Other related research seeks high-density interconnect technologies that can be exploited to create larger neural network systems [13, 14]. MCM interconnection and packaging techniques offer a promising solution to the high interconnect and processing element densities required for such hardware implementations. The MCM for this prototype was fabricated in the Integrated Microelectronics Laboratory at Brigham Young University. Other models that can benefit from MCM characteristics are also being investigated.

#### 4 Conclusion

This paper described a VLSI implementation of a connectionist system that was built using an MCM interconnection substrate. The IC differs significantly from many other commercially available ICs and research projects dealing with connectionist architectures. Many of these are modeled after the classical "weighted connection" neural systems.
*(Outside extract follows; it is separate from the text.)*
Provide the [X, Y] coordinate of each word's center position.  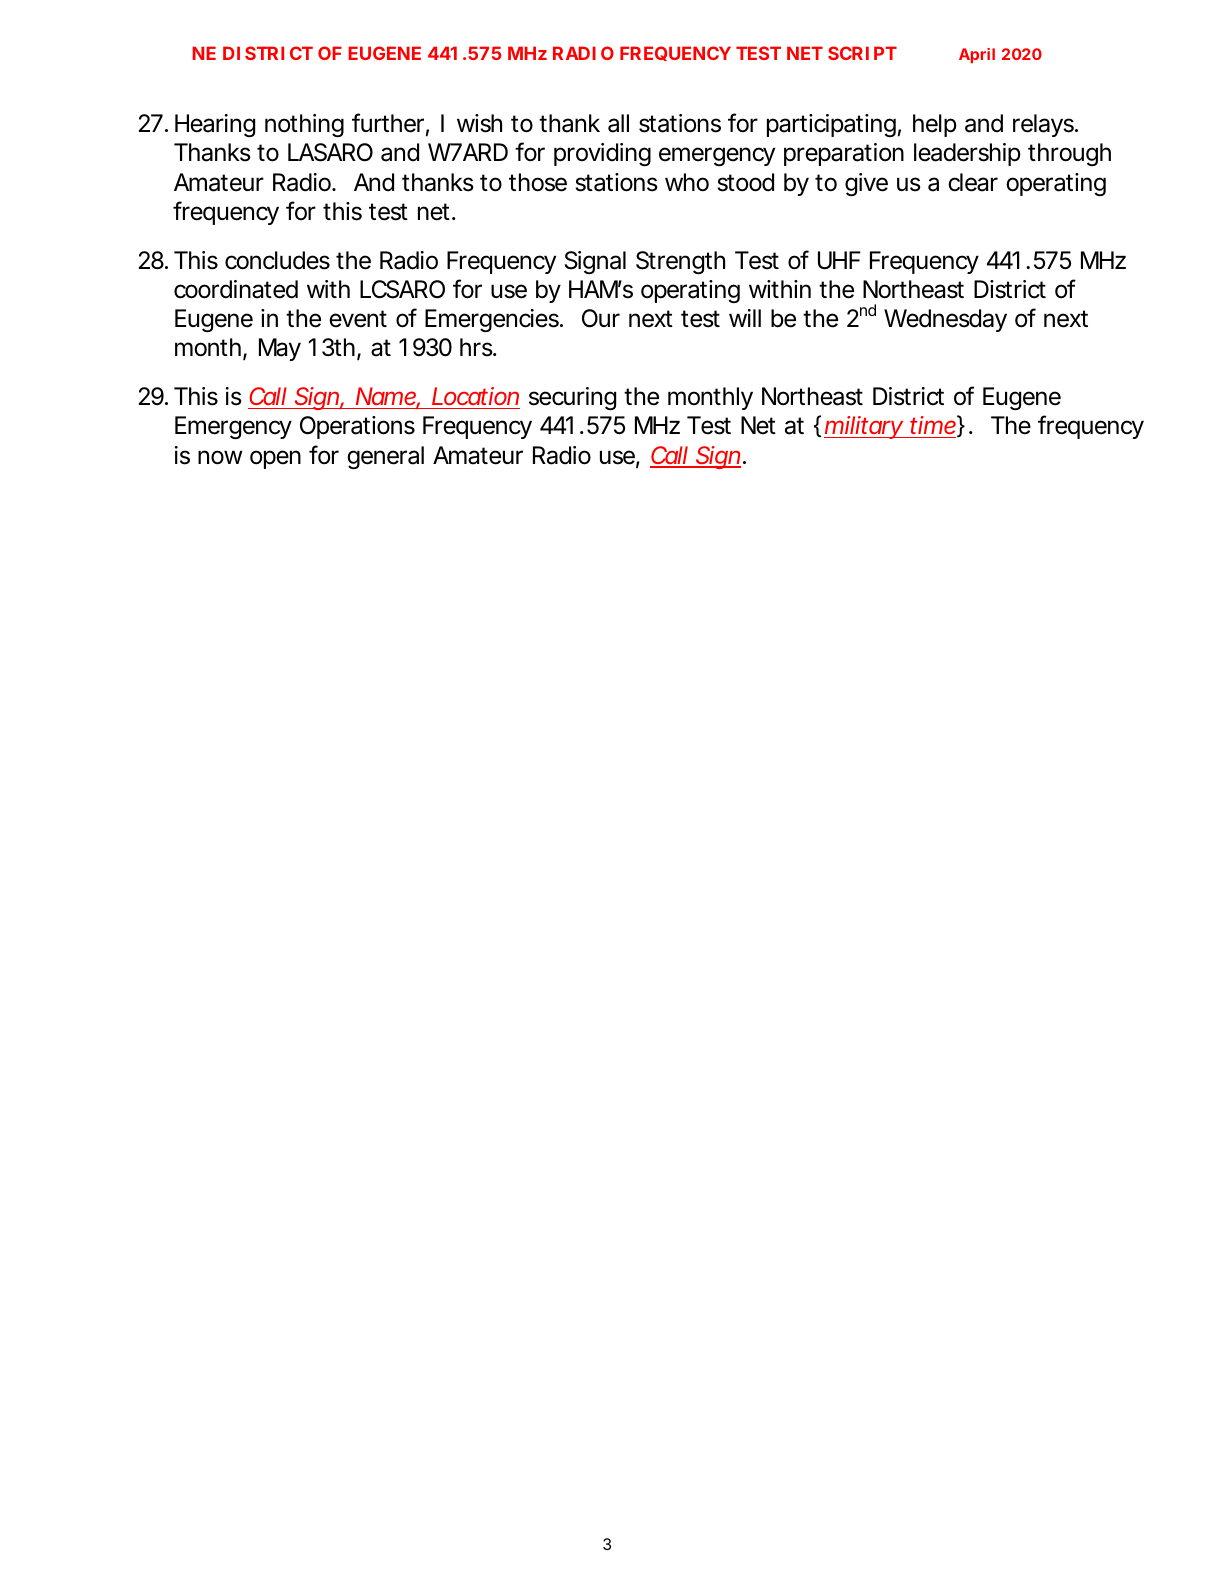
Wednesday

However, this IC is modeled after PASOCS (Priority Adaptive Self-Organizing Concurrent System) and represents a different approach to implementation.

#### Acknowledgements

This research was supported in part by the Endowed Chair of Engineering, occupied by Dr. Linton G. Salmon, and by grants from the National Science Foundation and Novell, Inc.

#### References

- [1] Intel Corporation. 80170NX Electrically Trainable Analog Neural Network, Jun 1991.
- [2] American NeuraLogix, Inc. NLX420 Neural Processor Slice, Feb 1992.
- [3] M. Wright. Neural-network IC architectures define suitable applications. *EDN*, pages 84–90, Jul 1991.
- [4] M. Verleysen and P. G. A. Jespers. An analog VLSI implementation of hopfield's neural network. *IEEE Micro*, pages 47–55, Dec 1989.
- [5] D. Hammerstrom, T. Leen, and E. Means. Dynamics and VLSI implementation of selforganizing networks. In Advanced Neural Computers, pages 185–92. North-Holland, 1990.
- [6] U. Ramacher. Hardware concepts for neural networks. In Advanced Neural Computers, pages 209–18. North-Holland, 1990.
- [7] D. E. Rumelhart, J. L. McClelland, and the PDP Research Group. Explorations in Parallel Distributed Processing: A Handbook of Models, Programs, and Exercises. MIT Press, 1988.
- [8] T. R. Martinez and D. M. Campbell. A selfadjusting dynamic logic module. *Journal of Parallel and Distributed Computing*, 11(4):303–13, 1991.
- [9] T. R. Martinez and D. M. Campbell. A selforganizing binary decision tree for incrementally defined rule based systems. *IEEE Transactions* on Systems, Man, and Cybernetics, 21(5):1231– 7, Sep/Oct 1991.
- [10] T. R. Martinez. Consistency and generalization of incrementally trained connectionist models. In International Symposium on Circuits and Systems, pages 706-9, 1990.
- [11] T. R. Martinez, D. M. Campbell, and B. W. Hughes. Priority ASOCS. Journal of Artificial Neural Networks, 1(3), 1994.
- [12] G. Rudolph and T.R. Martinez. An efficient static topology for modeling ASOCS. Artificial Neural Networks, pages 729–34, 1991.
- [13] M. G. Stout. Multi-chip module design for neural networks. Master's thesis, Brigham Young University, 1994.
- [14] M. G. Stout, G. L. Rudolph, L. G. Salmon, and T. R. Martinez. A multi-chip module implementation of a neural network. In *Proceedings of the IEEE Multi-Chip Module Conference*, pages 20-5, 1994.